至于洪亮吉,他也没让卫山失望。经过一个时辰的反复游说及承诺,永璇也软了下来,同意让图巴阿自己去吏部撤掉候补福建按察使的牌子。
乾隆四十八年二月,当吏部发下批文,著浙江金坛府知府段可石实补福建布政使,山西光州知州锡宝实补福建按察使时,卫山已然回到了福州的巡抚衙门内。
看着邸报,卫山着实为自己的这几招用得如此漂亮而感到自得。不过得意归得意,眼前财政吃紧的问题已是迫在眉睫。
在福建推行新政,光藩库内的银两定不够用,更何况那福建藩库还亏空了百万之巨。而自己靠凌叶堂赚来的银两也已快枯竭,这着实让卫山伤透脑筋。
不过卫山头脑灵活得很,很快便把赚钱的思路转到了洋务方面。反正都要新政,这银钱就从新政上来好了。羊毛出在羊身上,造福老百姓,百姓也该出点钱与力的,受点苦也是应该的,不能白白享受改革的成果嘛。
乾隆四十八年三月,卫山所谓的洋务革新终于在福建拉开了序幕。
注:1、窦光鼐,字元调,号东皋,诸城市舜王街道郭家埠人。自幼好学,颖悟过人,童试、乡试皆列榜首,故有神童之誉。先后任顺天府府尹、宗人府府丞、福建正考官、浙江学政、吏部右侍郎、都察院左都御使、会试大总裁等职,六十年,卒。
2、曹锡宝,字鸿书,一字剑亭,江南上海人。以举人考授内阁中书,充军机处章京。历任刑部主事、郎中、山东粮道。后被特授陕西道监察御史。五十七年,卒。
3、尹壮图,字楚珍,云南昆明人。任庶吉士。散馆,授礼部主事、郎中,江南道监察御史,转京畿道。三迁至内阁学士,兼礼部侍郎。嘉庆十三年卒。

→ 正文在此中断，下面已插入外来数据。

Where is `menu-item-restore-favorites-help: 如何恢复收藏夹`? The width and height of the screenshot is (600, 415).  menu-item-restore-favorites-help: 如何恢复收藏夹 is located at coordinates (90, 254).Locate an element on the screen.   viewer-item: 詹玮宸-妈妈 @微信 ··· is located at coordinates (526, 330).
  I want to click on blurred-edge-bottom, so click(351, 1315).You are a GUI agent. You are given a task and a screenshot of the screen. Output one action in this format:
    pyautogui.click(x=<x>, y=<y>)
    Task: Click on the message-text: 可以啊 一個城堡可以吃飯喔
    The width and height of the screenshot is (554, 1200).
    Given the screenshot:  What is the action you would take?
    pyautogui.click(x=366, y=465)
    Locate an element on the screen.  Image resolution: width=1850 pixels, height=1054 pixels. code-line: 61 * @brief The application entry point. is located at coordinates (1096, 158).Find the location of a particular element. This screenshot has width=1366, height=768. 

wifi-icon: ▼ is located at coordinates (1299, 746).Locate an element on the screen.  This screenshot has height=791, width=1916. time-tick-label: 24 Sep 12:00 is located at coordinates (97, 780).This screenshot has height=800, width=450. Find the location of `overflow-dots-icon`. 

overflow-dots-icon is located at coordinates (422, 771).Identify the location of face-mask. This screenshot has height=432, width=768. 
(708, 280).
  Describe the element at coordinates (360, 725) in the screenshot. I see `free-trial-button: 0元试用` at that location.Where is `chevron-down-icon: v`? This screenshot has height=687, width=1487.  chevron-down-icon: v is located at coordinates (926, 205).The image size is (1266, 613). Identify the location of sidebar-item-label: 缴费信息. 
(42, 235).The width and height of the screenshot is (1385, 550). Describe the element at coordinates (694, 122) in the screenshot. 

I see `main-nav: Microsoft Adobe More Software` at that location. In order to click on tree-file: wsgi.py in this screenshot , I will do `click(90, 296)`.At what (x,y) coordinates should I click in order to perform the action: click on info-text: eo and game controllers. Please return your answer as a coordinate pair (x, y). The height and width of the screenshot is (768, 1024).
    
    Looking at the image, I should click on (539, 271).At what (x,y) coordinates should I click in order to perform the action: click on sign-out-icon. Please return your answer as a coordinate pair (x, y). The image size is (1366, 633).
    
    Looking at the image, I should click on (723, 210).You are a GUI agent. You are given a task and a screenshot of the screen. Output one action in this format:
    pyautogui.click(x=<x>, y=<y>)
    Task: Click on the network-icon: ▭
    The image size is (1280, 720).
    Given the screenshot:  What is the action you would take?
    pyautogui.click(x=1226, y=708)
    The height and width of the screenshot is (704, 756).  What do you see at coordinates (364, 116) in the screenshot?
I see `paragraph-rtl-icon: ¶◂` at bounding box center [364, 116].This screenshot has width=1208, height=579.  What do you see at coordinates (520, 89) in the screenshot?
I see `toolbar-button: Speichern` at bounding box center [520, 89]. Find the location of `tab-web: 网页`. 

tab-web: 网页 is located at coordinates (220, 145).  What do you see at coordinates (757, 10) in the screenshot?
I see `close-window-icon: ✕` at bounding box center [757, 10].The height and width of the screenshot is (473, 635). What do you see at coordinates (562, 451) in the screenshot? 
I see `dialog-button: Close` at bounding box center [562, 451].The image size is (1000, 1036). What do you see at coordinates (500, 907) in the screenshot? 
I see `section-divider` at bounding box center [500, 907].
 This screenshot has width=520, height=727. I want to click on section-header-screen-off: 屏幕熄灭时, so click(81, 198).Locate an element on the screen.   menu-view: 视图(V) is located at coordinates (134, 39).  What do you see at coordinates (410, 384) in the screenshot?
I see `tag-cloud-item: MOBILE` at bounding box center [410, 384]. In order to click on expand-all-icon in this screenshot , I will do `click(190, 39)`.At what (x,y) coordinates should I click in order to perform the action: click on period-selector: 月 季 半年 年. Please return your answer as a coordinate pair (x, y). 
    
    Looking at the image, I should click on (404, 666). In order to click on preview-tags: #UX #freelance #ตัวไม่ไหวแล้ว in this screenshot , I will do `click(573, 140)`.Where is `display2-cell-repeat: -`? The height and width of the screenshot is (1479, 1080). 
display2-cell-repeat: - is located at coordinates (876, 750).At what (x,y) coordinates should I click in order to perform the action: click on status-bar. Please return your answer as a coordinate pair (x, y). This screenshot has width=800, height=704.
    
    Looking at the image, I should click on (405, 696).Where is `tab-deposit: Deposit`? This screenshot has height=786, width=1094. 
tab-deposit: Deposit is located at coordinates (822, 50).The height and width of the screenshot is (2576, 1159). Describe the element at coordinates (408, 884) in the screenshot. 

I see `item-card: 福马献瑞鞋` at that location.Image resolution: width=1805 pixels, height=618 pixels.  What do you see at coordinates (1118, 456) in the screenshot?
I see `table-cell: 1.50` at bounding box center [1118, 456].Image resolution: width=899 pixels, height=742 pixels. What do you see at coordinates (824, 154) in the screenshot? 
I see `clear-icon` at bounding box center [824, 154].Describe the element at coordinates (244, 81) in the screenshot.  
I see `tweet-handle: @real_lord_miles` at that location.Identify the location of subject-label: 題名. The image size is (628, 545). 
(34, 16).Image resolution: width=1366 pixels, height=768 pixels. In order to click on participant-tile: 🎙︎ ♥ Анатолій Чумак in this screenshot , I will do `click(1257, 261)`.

4、清代度量衡:一两黄金=10两白银,一两白银=10钱=100分=1000文。一石=10斗=100升=100斤,一石米价约等于银一两。一0。2人民币
5、贾似道:是中国历史上著名的奸臣。他在政治、国运衰微的南宋末年,由一个专事吃喝嫖赌的荡子,迅速爬到了右丞相兼枢密使的高位.他残酷压榨人民,过着极其荒淫奢侈的生活。在元军大举攻宋的时候,他又向敌人称臣请降,成了出卖国家和民族利益的罪人。